Пока мама читала молитву, я иногда рассматривала бамбук, росший в саду за стеклянной дверью, или маски за спиной моей сводной сестры. Эти маски походили на сестру, но лишь наполовину. Я обнаружила это однажды, когда она пришла в мою комнату и попросила нарисовать ее портрет. Внимательно разглядывая лицо сводной сестры, я заметила, что только один ее глаз большой и круглый. Он достался ей от матери-американки, от которой она сбежала, как только стала подростком. Даже нос, возвышающийся над изогнутыми в полуулыбке сжатыми губами, был английским только наполовину. Я взяла лист бумаги и прикрыла им левую сторону портрета.
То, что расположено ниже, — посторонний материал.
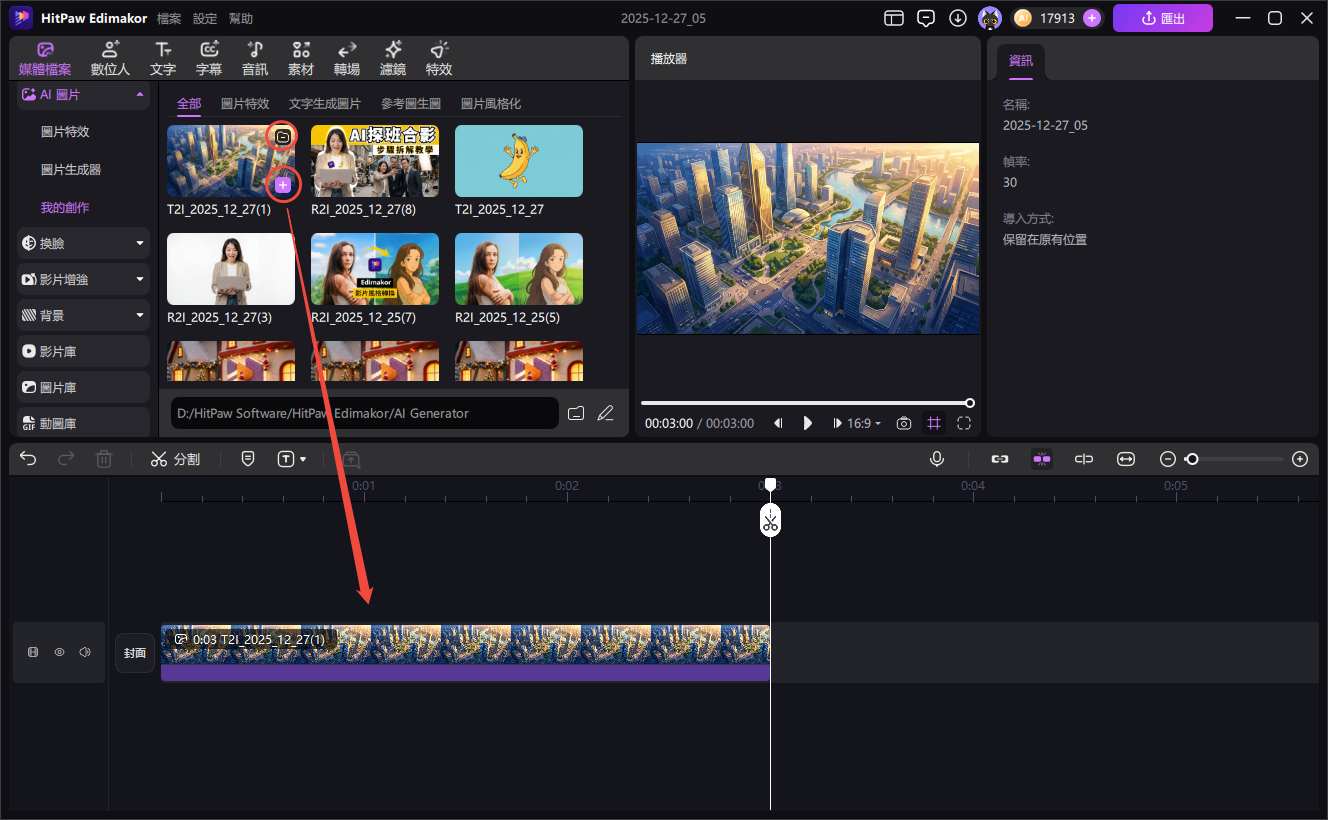Toggle the grid overlay in player
This screenshot has height=820, width=1328.
934,423
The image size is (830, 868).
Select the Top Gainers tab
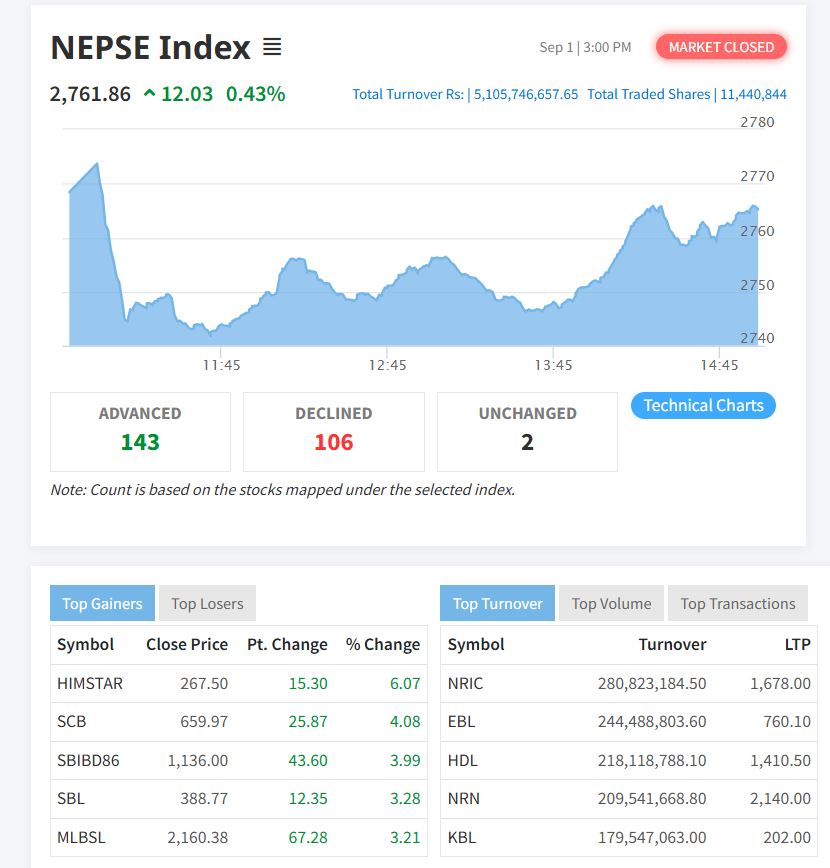[x=102, y=603]
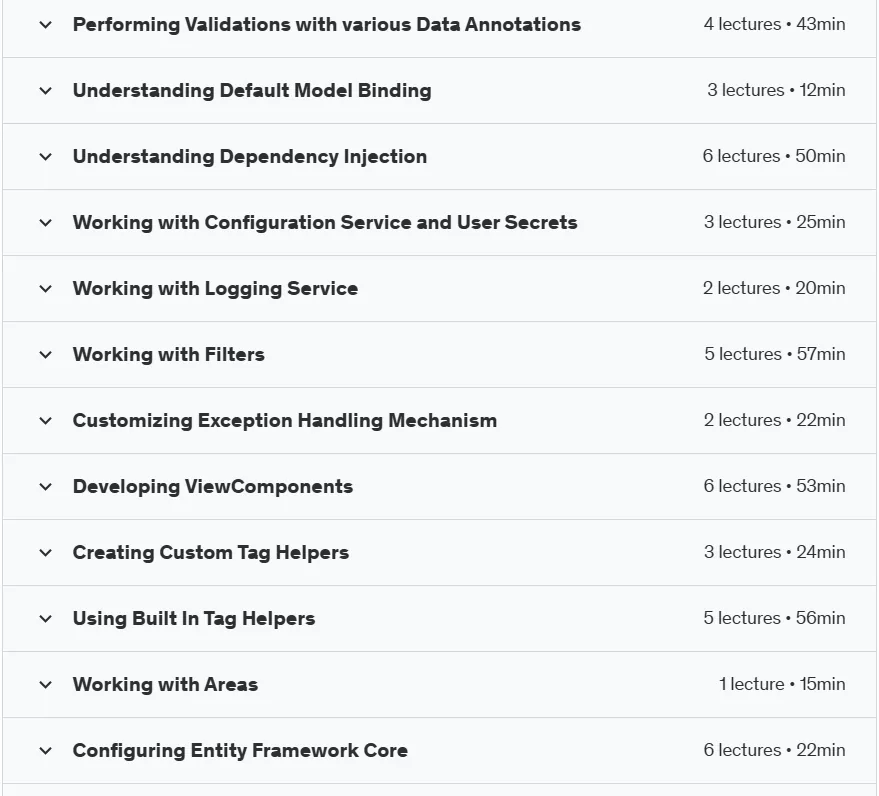Click chevron beside Creating Custom Tag Helpers
Viewport: 879px width, 796px height.
click(x=45, y=553)
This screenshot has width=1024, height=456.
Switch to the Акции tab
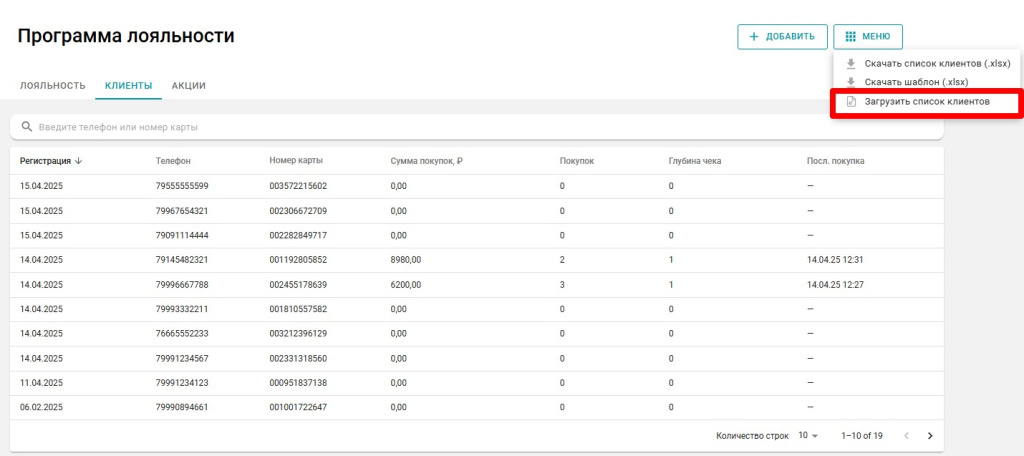tap(188, 86)
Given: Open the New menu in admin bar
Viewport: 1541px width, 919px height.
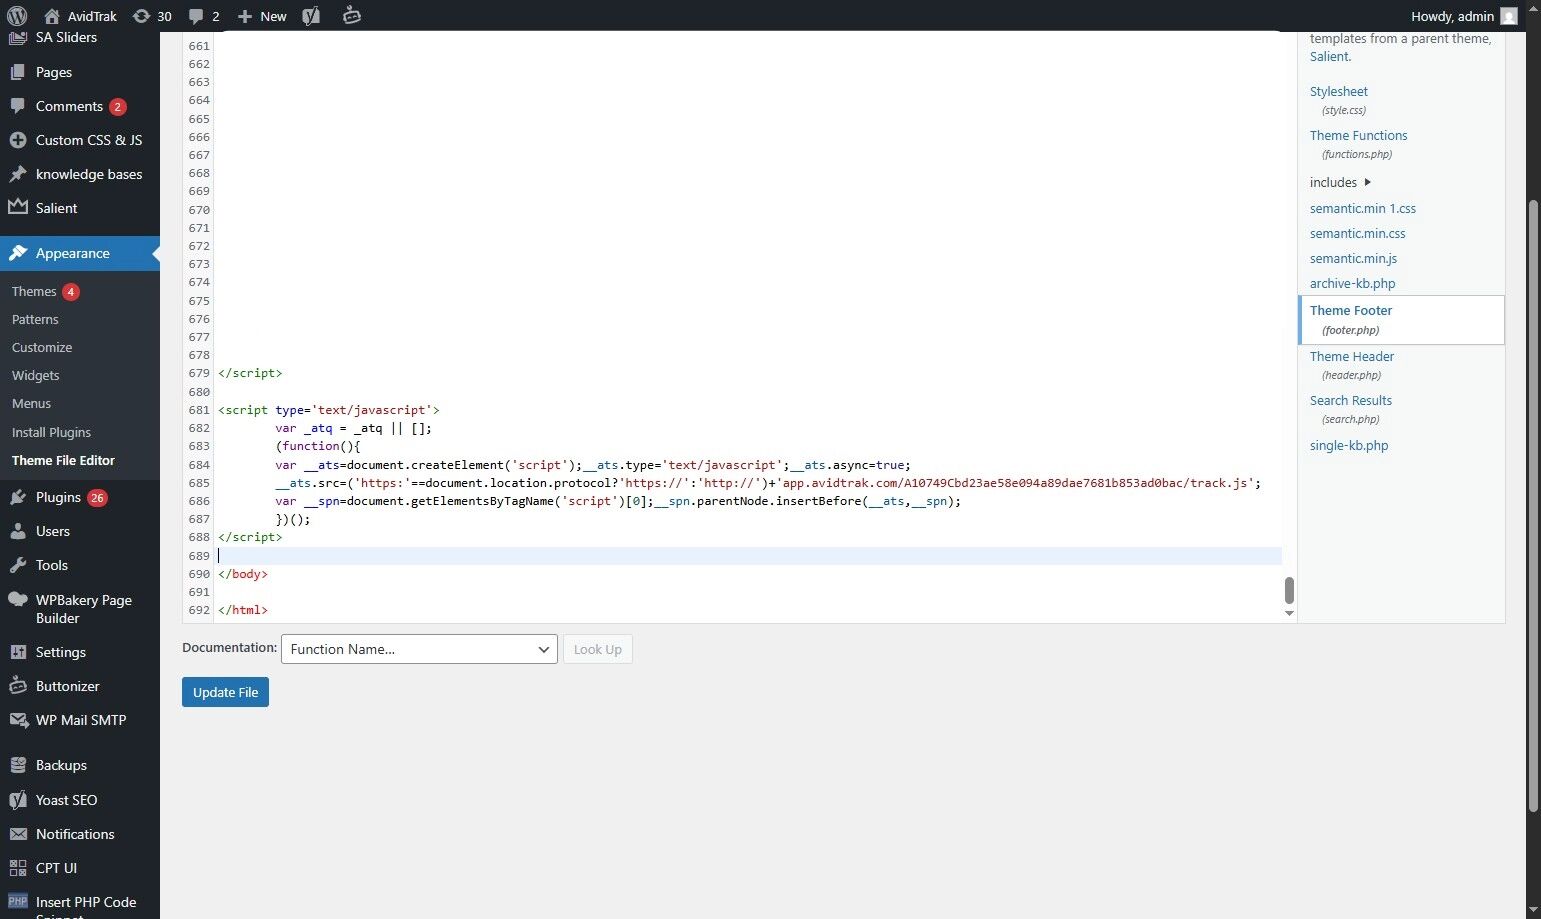Looking at the screenshot, I should coord(260,15).
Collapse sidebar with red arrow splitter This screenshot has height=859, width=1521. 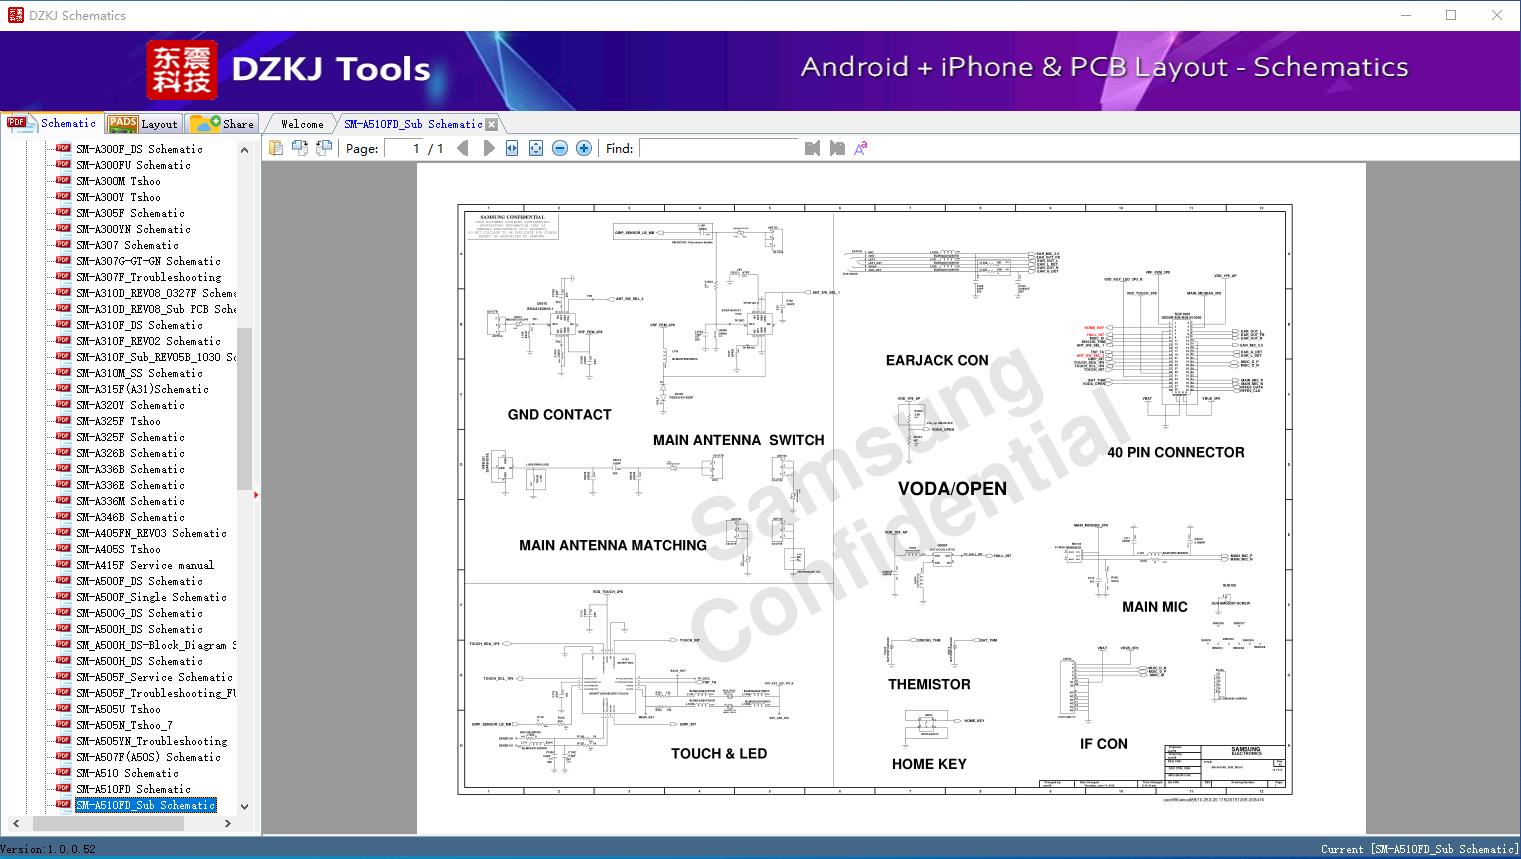point(256,495)
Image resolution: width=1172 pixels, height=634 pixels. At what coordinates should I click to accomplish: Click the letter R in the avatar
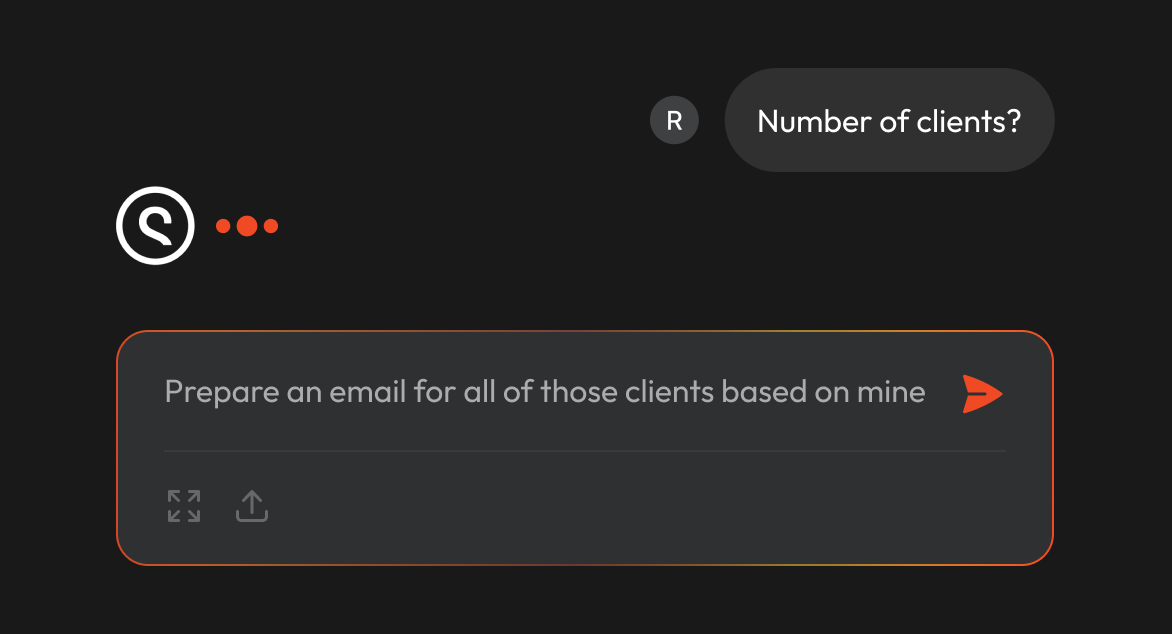674,120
Так сестра стала похожа на множество других девочек из города Нейпервилл в штате Иллинойс.
– Смотри, так и не скажешь, что твой папа – японец.
– Да? – Сестра подошла ко мне.
– Да, но смотри.
Я прикрыла бумагой другую сторону портрета. Тут же стало заметно, что у девочки более продолговатый разрез глаз, ноздря чуть шире, линия рта загадочна.
– А так ты похожа на гейшу.
Сестра помрачнела – не знаю, расстроило ли ее сходство с отцом или с матерью. А может, все дело было в асимметрии, которая, кажется, есть у нас всех, но на ее лице оказалась слишком явной…
Рикки встал из-за стола.
– Ну что, ты не видела очки? Я оставил их здесь, на полке, рядом с ключами.
– Зачем тебе солнечные очки, уже темно.
– Нужны, и все.
– И с кем ты встречаешься? Очень надеюсь, что с Федерикой.
– Не лезь не в свое дело, – Рикки взял ключи, послал мне воздушный поцелуй и спросил: – Фрида, у вас тоже мамы такие?